● Document section:

────────

TAMS advises: ''The best way for Canberrans to report potholes is through the ACT Government's Fix My Street service at www.canberraconnect.act.gov.au or alternatively by calling Canberra Connect on 13 22 81.
Advice for rainy day
NRMA Insurance didn't have anyone available yesterday to muse about the nebulous notion of ''rain rage'', however, a spokesman did report ''recent research'' suggesting a kind of rain recklessness. It is that 15 per cent of surveyed Canberra drivers admit to the sin of having driven across roads covered by water. The spokesman urged that of course drivers should never, ever do that. ''We would always recommend drivers steer clear of flooded roads and find an alternative route,'' he counselled.
Too dam close to call
The idea of a dam wall disappearing underwater sounds surreal and like an oxymoron but eyewitnesses saw it happen yesterday when the original 1916 (since enlarged to a height of 30 metres) Cotter Dam wall sank below the rain-augmented Cotter waters. Those waters gathered behind the under-construction new Cotter Dam wall 100 metres downstream. ACTEW spokesman Chris Hare watched it all happen yesterday and agreed it was an eerie thing. ''There are just a few little bits of it [the old dam wall] visible now. If you didn't know it was there you'd think there was nothing.'' But we will see the old dam again, he promises.
''When it stops raining the water will drain away down the system and the old dam will re-emerge but of course once the new dam is finished and the waters fill in behind it you'll never see the old dam again.''
It would be nice to think, wouldn't it, that before the venerable old dam disappears for ever there might be some kind of secular ceremony thanking it for its years of service. Without the Cotter River the federal capital would never have been built at Canberra. History shows it might well be instead at Siberian and bleak Dalgety where this driving rain would be a driving blizzard.
Today shivering readers would be nominating to us at The Dalgety Times the capital city's most spectacular snowdrifts.

────────

● Tasks to complete:
• a. In the Canberra rain column, why will the old Cotter Dam never be seen again once the new dam is finished?
• b. In the Canberra rain column, what share of surveyed Canberra drivers admitted to driving across roads covered by water?
• c. In the Canberra rain column, update the text between "TAMS advises: ''The" and "on 13 22 81.", inclusive, replacing "Fix My Street" with "Report a Road Problem".

────────

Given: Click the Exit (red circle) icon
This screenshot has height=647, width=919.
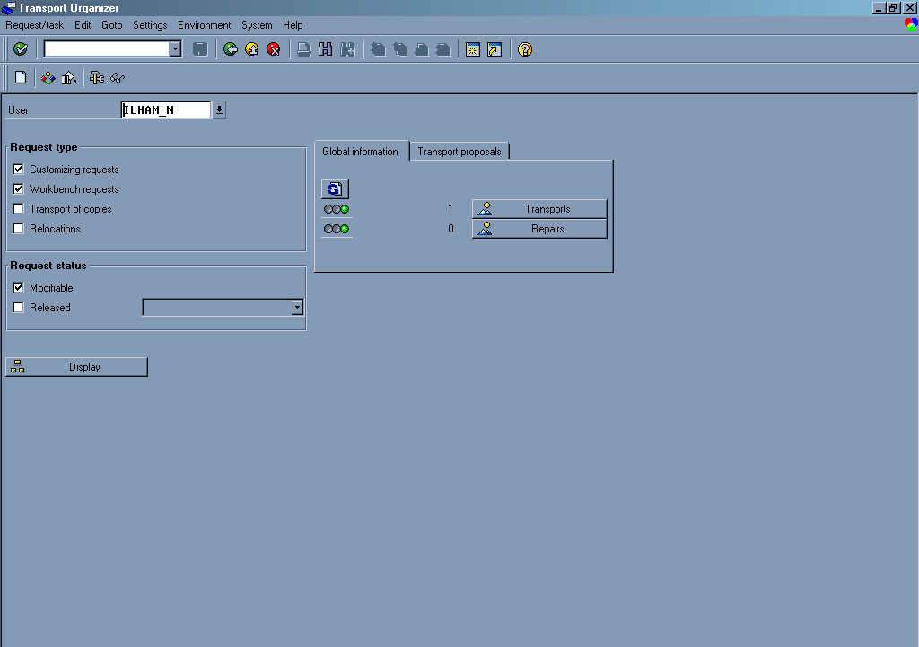Looking at the screenshot, I should (x=275, y=48).
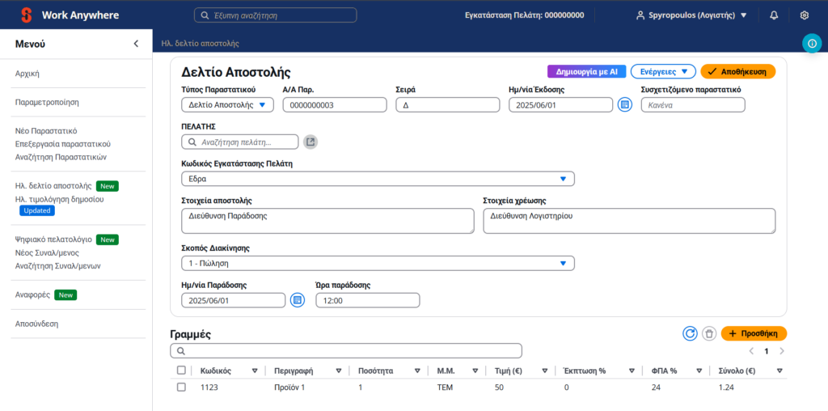Viewport: 828px width, 411px height.
Task: Expand Σκοπός Διακίνησης dropdown
Action: pos(378,263)
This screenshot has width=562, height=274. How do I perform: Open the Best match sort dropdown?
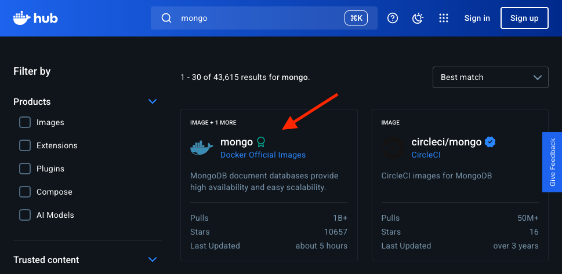490,77
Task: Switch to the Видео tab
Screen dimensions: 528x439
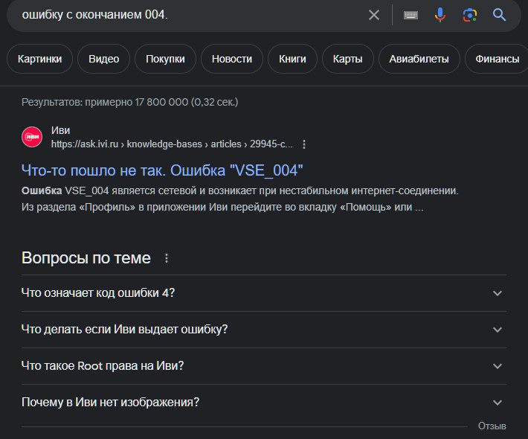Action: [103, 59]
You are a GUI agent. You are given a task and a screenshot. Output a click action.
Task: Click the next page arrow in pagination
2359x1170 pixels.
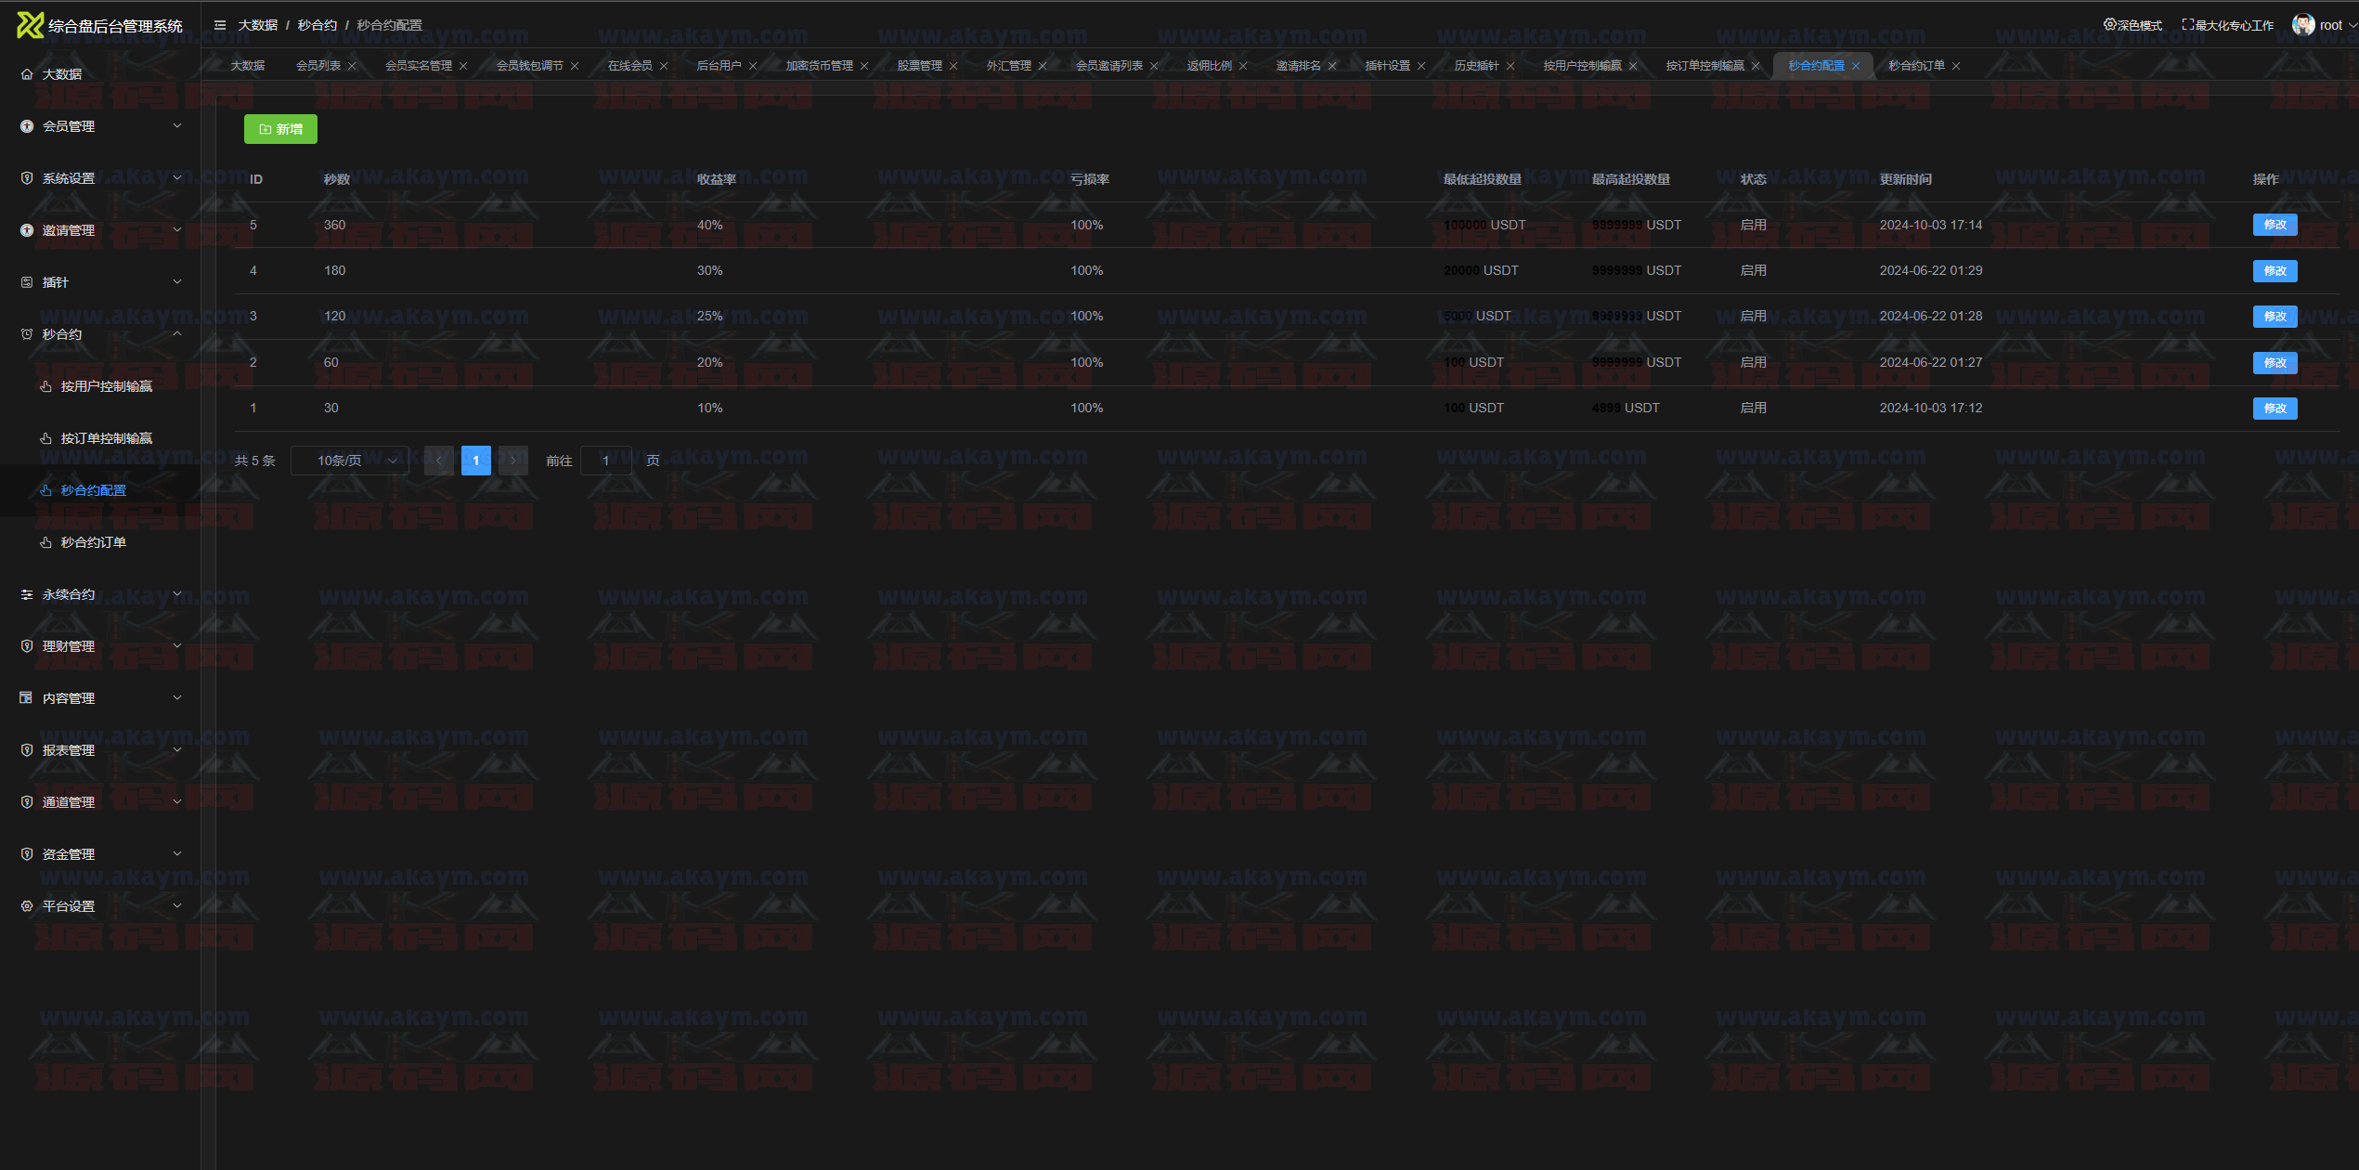[513, 461]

────────

● Exercise responses:
• a. Once the new dam is finished, the waters will fill in behind it and cover the old dam wall for good. Before that, the old wall will come back into view when the rain stops and the water drains away down the system.

• b. 15 per cent.

• c.
TAMS advises: ''The best way for Canberrans to report potholes is through the ACT Government's Report a Road Problem service at www.canberraconnect.act.gov.au or alternatively by calling Canberra Connect on 13 22 81.